Das diesjährige Endless Summer Open Air startete bereits wieder am Donnerstag mit einer Handvoll Bands und 2016-typischen Wetterbedingungen, vom Sommer also weit und breit keine Spur. Trotz vereinzeltem Regen und Temperaturen unterhalb von 20 Grad lieferten New Hate Rising, Clowns, Strongbow und Defeater eine gute Show auf der Tentstage und einen musikalisch durchwachsenen Start in dieses Wochenende.
Wer danach noch Lust auf Party hatte, ging einfach ins Partyzelt zu DJ Ed Raider und Kai & Majo von Berliner Weisse und feierte bis in die frühen Morgenstunden.
Auf dem Festivalgelände war alles beim Alten. Zugang zum kostenlosen Zeltplatz bekam man samt Auto nach einer kurzen Kontrolle, damit weder Glasflaschen, Waffen oder gar Nazis mitgebracht wurden. Direkt an den Zeltplatz angrenzend befand sich das Festivalgelände mit dem altbewehrten Zirkuszelt, mit Tentstage und großer Bar.

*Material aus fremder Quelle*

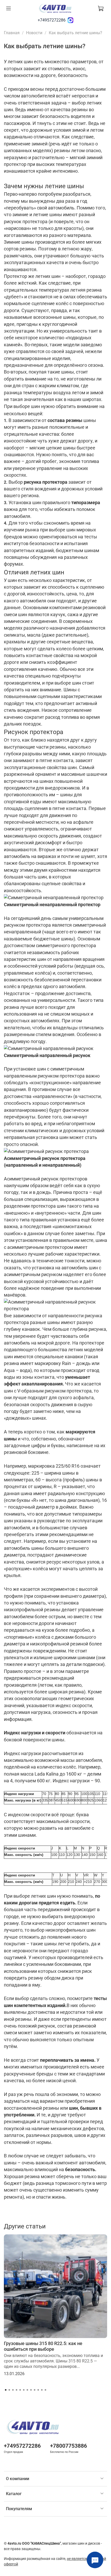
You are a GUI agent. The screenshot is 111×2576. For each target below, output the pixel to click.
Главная (12, 32)
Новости (34, 32)
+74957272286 (52, 20)
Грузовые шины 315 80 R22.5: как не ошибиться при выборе (43, 2346)
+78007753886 (68, 2446)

Draußen gab’s dann die Mainstage und alles für das leibliche Wohl, sowie eine Menge Merch der jeweiligen Bands und verschiedensten Szenen, von Punk über Ska, zu Oi! und Hardcore. So vielfältig wie die Musik war auch das Angebot an Speisen und Getränken, ob Fleisch oder Vegan, Alkoholfrei oder eben mit, Burger oder Eis, für jeden sollte etwas dabei gewesen sein und das alles zu fairen Preisen.
Am Freitag ging’s zeitig los mit The One, High Society und Möped, im Wechsel auf der Main- und Tentstage. Für viele vermutlich etwas zu zeitig, da sich vor der Bühne lediglich gefühlte 50 Leute einfanden, um den ersten Bands zu lauschen. Bei der Hardcore-Show von Deluminator, welche kurzfristig für World Eater eingesprungen waren, wurde es dann vor der Mainstage etwas voller und die Leute wachten so langsam auf.

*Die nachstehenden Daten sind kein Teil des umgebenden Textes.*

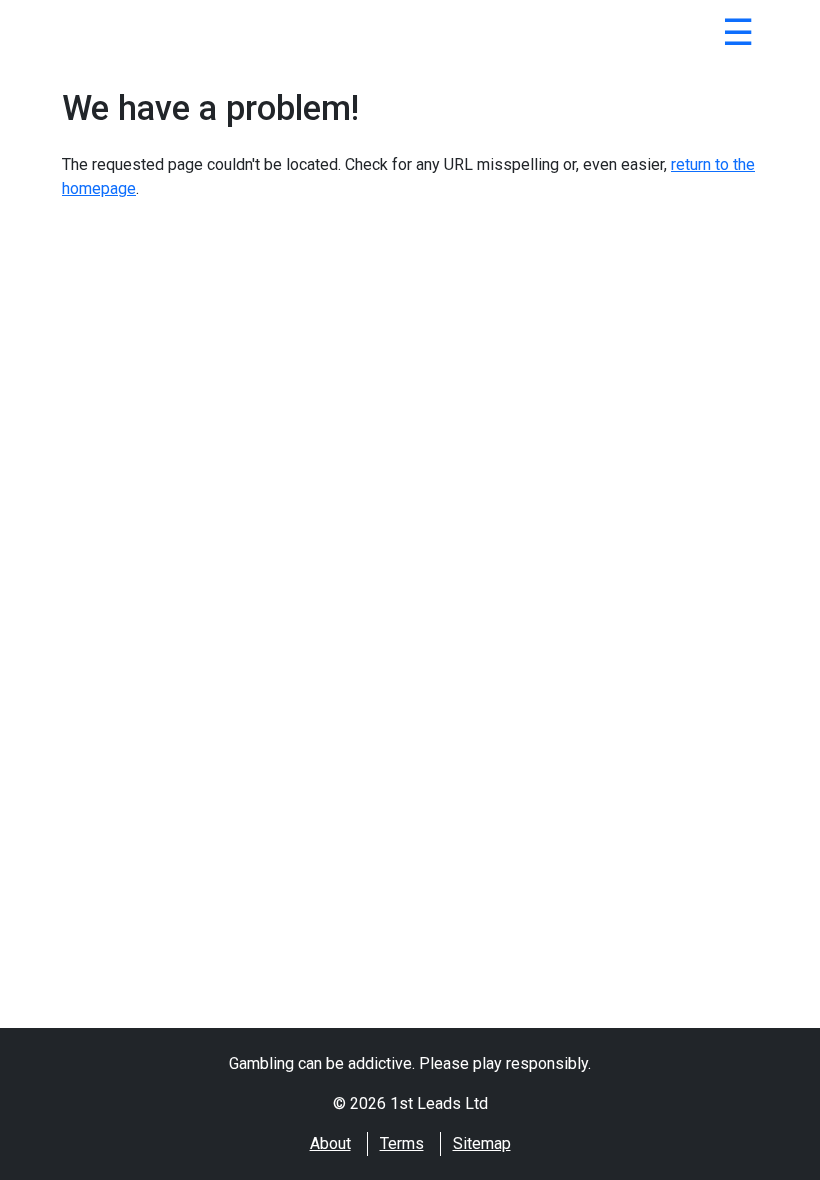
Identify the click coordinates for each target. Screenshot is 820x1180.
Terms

Weiter ging es im mittlerweile gut gefüllten Zelt mit Knuckledust und wieder gab es viel Bewegung, einige Mosher und Two-Stepper zu einer feinen Hardcore-Show. Draußen bereiteten sich währenddessen fünf Schweriner auf ihren Auftritt vor, welche große Anhänger des gelben Trunkenbolds Barney Gumble aus der Zeichentrickserie Die Simpsons sind und sich so vor über 15 Jahren den Namen Gumbles gaben. Vor der Bühne versammelte sich dann so ziemlich alles was eine Glatze oder einen Iro hatte, um biertrinkend eine große Oi! Party zu feiern.
Während es draußen etwas zu regnen begann, gab es drinnen wieder eine ordentliche Ladung Hardcore, diesmal von Miozän. Sowohl musikalisch, als auch wettertechnisch blieb an diesem Tag alles recht konstant, es war kühl, es gab immer mal etwas Regen und es gab viel Hardcore in den verschiedensten Variationen, so auch von der folgenden Band auf der Mainstage. Mit den Worten: „I hate this fucking barricades“ sprang Sänger Toby Morse von H2O von der Bühne und mischte sich für mehrere Lieder unter das feiernde Publikum. H2O sorgten auch beim Endless Summer wieder für gute Laune und wurden für ihren Auftritt dementsprechend gefeiert.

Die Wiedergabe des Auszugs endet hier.